■ Task prompt
Copy the following rows verbatim, starting at the line containing "Expand the ARM template dropdown arrow" and ending at the line containing "will (x=1966, y=1454).", with both of those lines included.

----

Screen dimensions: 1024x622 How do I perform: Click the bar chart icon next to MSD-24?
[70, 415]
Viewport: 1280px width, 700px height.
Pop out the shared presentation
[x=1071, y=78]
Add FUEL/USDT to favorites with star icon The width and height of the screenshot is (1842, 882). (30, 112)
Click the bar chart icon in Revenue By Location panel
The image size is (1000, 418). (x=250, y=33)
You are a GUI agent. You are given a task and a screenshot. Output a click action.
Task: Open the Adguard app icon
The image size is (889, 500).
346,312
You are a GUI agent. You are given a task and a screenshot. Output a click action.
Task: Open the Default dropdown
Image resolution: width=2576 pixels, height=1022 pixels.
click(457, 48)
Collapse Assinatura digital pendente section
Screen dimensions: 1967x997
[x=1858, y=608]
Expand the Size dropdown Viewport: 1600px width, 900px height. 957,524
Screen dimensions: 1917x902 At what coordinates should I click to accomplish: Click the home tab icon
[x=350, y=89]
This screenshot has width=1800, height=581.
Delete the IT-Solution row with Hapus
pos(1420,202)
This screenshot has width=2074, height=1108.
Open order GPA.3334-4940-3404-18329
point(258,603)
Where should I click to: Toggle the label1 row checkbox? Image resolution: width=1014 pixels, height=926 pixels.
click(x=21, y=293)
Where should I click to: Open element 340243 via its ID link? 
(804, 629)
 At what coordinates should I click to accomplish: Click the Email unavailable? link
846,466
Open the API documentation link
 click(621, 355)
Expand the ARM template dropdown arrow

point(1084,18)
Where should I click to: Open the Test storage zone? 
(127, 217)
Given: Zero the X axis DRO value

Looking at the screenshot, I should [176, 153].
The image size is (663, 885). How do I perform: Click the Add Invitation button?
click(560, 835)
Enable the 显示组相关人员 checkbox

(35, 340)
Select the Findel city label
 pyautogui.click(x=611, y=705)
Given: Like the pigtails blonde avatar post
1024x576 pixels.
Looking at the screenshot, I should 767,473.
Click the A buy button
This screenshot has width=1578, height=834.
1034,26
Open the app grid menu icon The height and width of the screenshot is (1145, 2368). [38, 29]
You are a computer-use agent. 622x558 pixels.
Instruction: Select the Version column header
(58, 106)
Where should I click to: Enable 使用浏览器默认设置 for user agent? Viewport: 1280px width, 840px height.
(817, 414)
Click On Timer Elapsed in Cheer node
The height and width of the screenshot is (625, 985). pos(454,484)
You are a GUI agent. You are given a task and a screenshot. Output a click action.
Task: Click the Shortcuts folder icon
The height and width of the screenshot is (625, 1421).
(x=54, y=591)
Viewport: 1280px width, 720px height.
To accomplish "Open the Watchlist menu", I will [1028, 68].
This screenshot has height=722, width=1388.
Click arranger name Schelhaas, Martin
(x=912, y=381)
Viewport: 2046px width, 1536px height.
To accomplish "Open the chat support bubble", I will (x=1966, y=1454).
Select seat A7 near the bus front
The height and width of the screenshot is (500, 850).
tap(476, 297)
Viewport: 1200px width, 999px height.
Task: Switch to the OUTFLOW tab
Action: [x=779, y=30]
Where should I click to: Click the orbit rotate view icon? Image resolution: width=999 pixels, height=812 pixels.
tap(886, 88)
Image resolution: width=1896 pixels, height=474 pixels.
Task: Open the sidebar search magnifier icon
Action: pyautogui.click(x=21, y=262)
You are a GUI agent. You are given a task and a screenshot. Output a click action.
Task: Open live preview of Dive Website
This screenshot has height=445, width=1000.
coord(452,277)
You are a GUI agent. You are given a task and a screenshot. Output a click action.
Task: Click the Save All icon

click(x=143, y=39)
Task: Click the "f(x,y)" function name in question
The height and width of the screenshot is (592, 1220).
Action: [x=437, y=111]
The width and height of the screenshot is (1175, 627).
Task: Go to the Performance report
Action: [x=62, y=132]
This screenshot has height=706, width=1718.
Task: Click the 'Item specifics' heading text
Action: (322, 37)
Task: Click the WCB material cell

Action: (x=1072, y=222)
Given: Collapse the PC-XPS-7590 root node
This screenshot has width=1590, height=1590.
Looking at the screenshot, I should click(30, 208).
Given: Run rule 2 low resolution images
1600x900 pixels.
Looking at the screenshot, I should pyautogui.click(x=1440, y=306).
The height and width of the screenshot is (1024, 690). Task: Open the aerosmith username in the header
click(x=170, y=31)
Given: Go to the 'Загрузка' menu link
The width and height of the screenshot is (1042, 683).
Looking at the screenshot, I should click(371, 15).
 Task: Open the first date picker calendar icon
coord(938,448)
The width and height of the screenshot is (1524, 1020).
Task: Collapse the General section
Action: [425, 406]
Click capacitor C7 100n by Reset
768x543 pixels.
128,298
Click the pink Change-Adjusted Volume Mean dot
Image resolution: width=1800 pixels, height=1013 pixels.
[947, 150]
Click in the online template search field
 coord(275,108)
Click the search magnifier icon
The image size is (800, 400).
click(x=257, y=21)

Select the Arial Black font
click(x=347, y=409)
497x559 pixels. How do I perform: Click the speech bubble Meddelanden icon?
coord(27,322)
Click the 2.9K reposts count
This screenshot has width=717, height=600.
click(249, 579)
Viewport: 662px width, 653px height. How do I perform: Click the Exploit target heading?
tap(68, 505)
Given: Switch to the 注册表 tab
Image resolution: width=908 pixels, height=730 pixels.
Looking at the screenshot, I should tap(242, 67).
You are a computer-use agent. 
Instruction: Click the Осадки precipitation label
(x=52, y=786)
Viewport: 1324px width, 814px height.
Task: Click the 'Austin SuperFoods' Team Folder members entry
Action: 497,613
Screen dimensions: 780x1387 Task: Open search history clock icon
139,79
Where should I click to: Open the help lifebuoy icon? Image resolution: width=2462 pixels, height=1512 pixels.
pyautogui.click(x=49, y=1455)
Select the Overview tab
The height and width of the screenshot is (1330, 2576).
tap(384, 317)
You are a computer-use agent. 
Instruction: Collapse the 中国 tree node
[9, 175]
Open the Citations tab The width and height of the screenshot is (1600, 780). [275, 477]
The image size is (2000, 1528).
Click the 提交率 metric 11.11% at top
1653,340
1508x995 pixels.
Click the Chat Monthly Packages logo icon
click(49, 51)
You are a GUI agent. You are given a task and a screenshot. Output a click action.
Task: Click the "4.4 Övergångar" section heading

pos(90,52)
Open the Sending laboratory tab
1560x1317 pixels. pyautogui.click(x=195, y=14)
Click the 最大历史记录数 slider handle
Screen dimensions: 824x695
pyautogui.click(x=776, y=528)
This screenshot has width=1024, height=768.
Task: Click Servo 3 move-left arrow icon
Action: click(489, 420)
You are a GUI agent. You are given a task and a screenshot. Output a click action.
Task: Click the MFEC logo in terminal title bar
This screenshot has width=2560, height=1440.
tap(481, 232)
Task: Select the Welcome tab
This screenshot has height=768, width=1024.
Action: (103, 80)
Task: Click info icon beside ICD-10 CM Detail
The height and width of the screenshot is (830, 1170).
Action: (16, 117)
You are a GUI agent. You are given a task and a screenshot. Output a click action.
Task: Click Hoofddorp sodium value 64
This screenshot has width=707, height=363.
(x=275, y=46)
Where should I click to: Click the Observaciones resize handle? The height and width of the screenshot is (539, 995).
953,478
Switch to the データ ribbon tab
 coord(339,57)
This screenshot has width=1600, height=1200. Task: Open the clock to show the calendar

----

■ Correct result
Expand the ARM template dropdown arrow

point(1084,18)
Where should I click to: Open the Test storage zone? 
(127, 217)
Given: Zero the X axis DRO value

Looking at the screenshot, I should [176, 153].
The image size is (663, 885). How do I perform: Click the Add Invitation button?
click(560, 835)
Enable the 显示组相关人员 checkbox

(35, 340)
Select the Findel city label
 pyautogui.click(x=611, y=705)
Given: Like the pigtails blonde avatar post
1024x576 pixels.
Looking at the screenshot, I should 767,473.
Click the A buy button
This screenshot has width=1578, height=834.
1034,26
Open the app grid menu icon The height and width of the screenshot is (1145, 2368). [38, 29]
You are a computer-use agent. 622x558 pixels.
Instruction: Select the Version column header
(58, 106)
Where should I click to: Enable 使用浏览器默认设置 for user agent? Viewport: 1280px width, 840px height.
(817, 414)
Click On Timer Elapsed in Cheer node
The height and width of the screenshot is (625, 985). pos(454,484)
You are a GUI agent. You are given a task and a screenshot. Output a click action.
Task: Click the Shortcuts folder icon
The height and width of the screenshot is (625, 1421).
(x=54, y=591)
Viewport: 1280px width, 720px height.
To accomplish "Open the Watchlist menu", I will [1028, 68].
This screenshot has height=722, width=1388.
Click arranger name Schelhaas, Martin
(x=912, y=381)
Viewport: 2046px width, 1536px height.
To accomplish "Open the chat support bubble", I will (x=1966, y=1454).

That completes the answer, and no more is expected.